令和六年睦月 東京国立博物館「博物館に初もうで」

新春恒例の、東博「博物館に初もうで」に行ってきました。

11時過ぎに着いたら、本館前で和太鼓の演奏をやっていました。東洋館や表慶館の建物に反響して迫力がありました。

和太鼓 湯島天神白梅太鼓

まずは、本館2階の国宝室の長谷川等伯『松林図屏風」にお参りしました。予想通り人垣ができていて、全体の写真は撮れそうにありません。
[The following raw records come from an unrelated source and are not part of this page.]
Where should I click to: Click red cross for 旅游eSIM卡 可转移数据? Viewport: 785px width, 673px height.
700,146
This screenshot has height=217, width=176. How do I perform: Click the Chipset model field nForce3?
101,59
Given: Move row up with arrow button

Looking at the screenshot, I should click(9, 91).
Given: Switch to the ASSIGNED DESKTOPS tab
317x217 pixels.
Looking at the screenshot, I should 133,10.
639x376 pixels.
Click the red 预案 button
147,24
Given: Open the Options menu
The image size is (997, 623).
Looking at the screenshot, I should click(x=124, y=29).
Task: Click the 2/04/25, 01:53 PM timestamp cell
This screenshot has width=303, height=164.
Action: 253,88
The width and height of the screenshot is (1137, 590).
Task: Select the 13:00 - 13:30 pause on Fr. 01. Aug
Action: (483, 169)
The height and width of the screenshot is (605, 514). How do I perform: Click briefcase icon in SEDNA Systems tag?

松林図屏風 長谷川等伯筆 6曲1双 安土桃山時代・16世紀 国宝 1/14まで

左隻右上の、林の上に顔をのぞかせている富士山(?)を拝んでから、特別1室の企画展示「謹賀新年 年の初めの龍づくし」で展示されている、『十二神将立像(辰神)』を観に行きました。

十二神将(辰神)京都・浄瑠璃寺伝来 鎌倉時代・13世紀 重要文化財 1/28まで

博物館で仏像を鑑賞するメリットは、いろいろな角度から像を観察できることです。横から見ると今にも刀を抜きそうなのですが、正面から見ると抜かないでこちらをにらみつけているようです。顔はいかめしいのですが、胴に比べ頭部が大きめで頭に乗った竜もかわいいので、全体に愛らしい腕白坊主のようです。解説文には「歌舞伎役者が見得を切るようなポーズに注目」とありましたが、「何を言ってるんだ、役者の方が俺のマネをしているんだよ」と怒っているのかもしれませんね。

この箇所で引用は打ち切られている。